Sorrel is an erect perennial herb that is native to Europe and Asia. The leaves are approximately 12cm long with a roughly oval shape tapering to arrow like at the base. It flowers with small reddish flowers which are clumped.
It is grown primarily as a culinary herb with the young leaves adding a tart flavour to salads. It was traditionally used as a blood cleanser, cardiac tonic, febrifuge and was taken on sea voyages to help stave off scurvy.
Sorrel is grown from either seed or clump division. It self seeds readily and can become weedy. Plants should be replaced every two to three years. It likes a moist, partially shaded position in order to produce optimum leaves. Leaves should be picked from the outside of the plant and flowers removed unless the seed is required. It will grow happily in a container if kept moist.
Plant with onions, lettuce, strawberries and spinach.
- Sorrel seeds
- Cosmetic Uses
- Sorrel tea for acne – 28g fresh sorrel, 568ml boiling water – infused for 10 minutes. Drink 3 cups a day and use as a wash. Caution: Sorrel is high in Oxalic Acid and should be avoided by people with asthma, rheumatism and gout.
- Drawing ointment – Cooked pulped sorrel will bring infection to the surface.
- The above information has been taken from “The Make-Your-Own Cosmetic & Fragrance Book for Australians by Elizabeth Francke”. A professional medical opinion should be sought for all serious conditions.
Sweet potato & zucchini fritters
- 200g orange sweet potato (kumara), peeled, coarsely grated
- 200g zucchini, coarsely grated
- 1/3 cup shredded fresh sorrel
- 1/4 cup chopped fresh continental parsley
- 1 garlic clove, crushed
- Salt & freshly ground black pepper
- 50g (1/3 cup) plain flour, sifted
- 1 egg, lightly whisked
- 60ml (1/4 cup) vegetable oil
- 1 lemon, cut into wedges, to serve
- 60g baby spinach leaves, ends trimmed, washed, dried, to serve
Preheat oven to 120°C. Line a baking tray with paper towel.
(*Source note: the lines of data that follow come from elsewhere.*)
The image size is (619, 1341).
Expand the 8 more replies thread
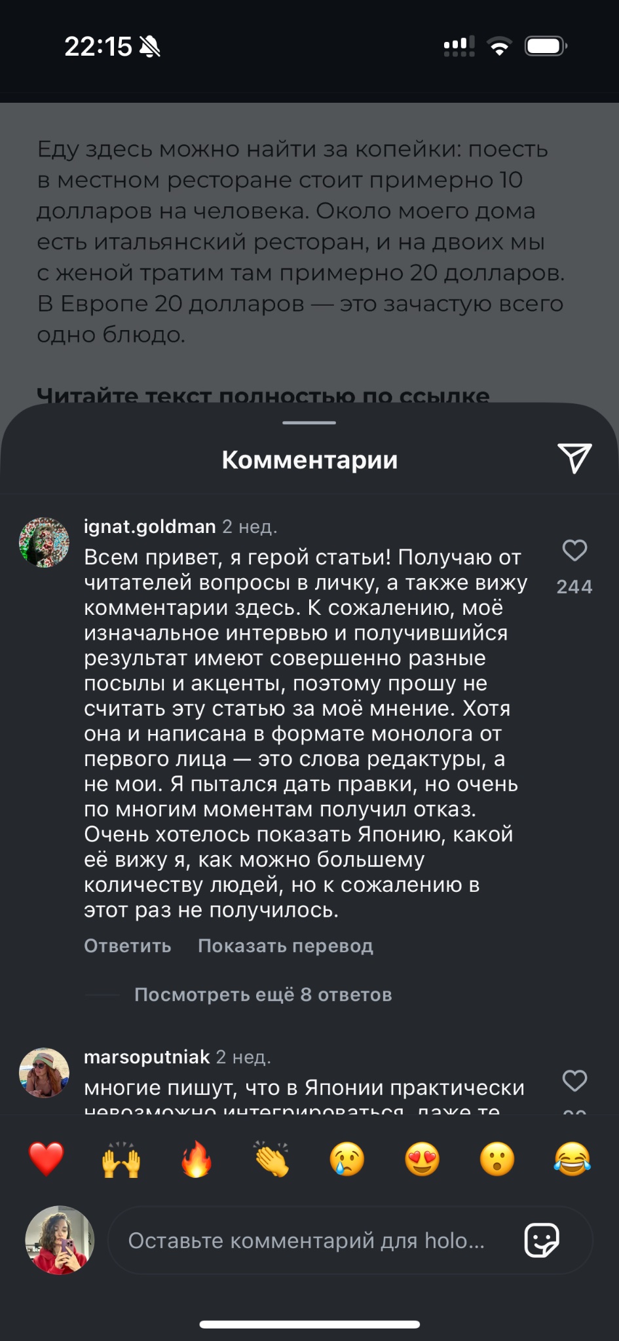coord(263,995)
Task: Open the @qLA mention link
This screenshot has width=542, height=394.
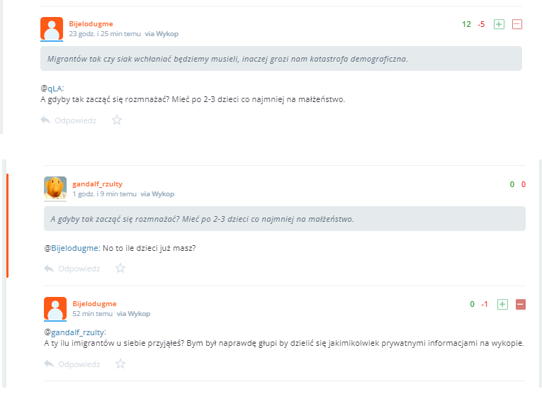Action: point(52,88)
Place the sweet potato and zucchini in a large bowl and toss to combine. Use your hands to squeeze any excess liquid from the vegetables and transfer to a clean bowl.
Add sorrel, parsley and garlic to the vegetables. Season with salt and pepper. Sprinkle with flour and toss to combine. Add egg and mix well.
Heat 1 1/2 tbs of oil in a large non-stick frying pan over medium heat. Spoon 2 tbs of vegetable mixture into the pan and spread until 5cm in diameter. Repeat with the vegetable mixture to make 3 more fritters. Cook for 4 minutes each side or until golden brown and cooked through. Transfer to the lined tray and place in preheated oven to keep warm. Repeat with the remaining oil and vegetable mixture.
Serve immediately with the lemon wedges and spinach leaves.
Australian Good Taste – December 2000 , Page 75
Recipe by Kerrie Mullins
Cauliflower and Sorrel Soup
Recipe courtesy of Gordon Ramsay’s A Cook for All Season
- 1 large head cauliflower, stem discarded, florets chopped
- 1 medium potato, peeled and chopped
- 1/2 onion, chopped
- 1 tablespoon butter
- 1 tablespoon olive oil
- 4 cups light chicken stock
- 2 cups whole milk
- 1/2 cup heavy cream
- 6 large sorrel leaves, stems trimmed, then shredded
- 2 tablespoons caviar (optional)
- Sea salt and freshly ground black pepper
Place the cauliflower florets, potato, and onion in a saucepan with the butter and oil. Heat gently and, when the contents start to sizzle, cover with a lid and sweat everything over a low heat for about 10 minutes. The vegetables should not be at all colored.
Add the stock and bring to a boil, then pour in the milk and return gently to a boil. (This way, there will be no scum forming in the milk.) Season to taste, then simmer, uncovered, for 10-15 minutes when the vegetables should be soft.
Pour in half the cream, then puree in a food processor or blender, or blend in the pan with an immersion blender. Pass the puree through a sieve into a clean pan, rubbing with the back of a ladle.
Stir in the rest of the cream. Taste for seasoning and bring the soup to a boil. Ladle into soup plates, top with sorrel shreds, and add a spoonful of caviar to each. Serve.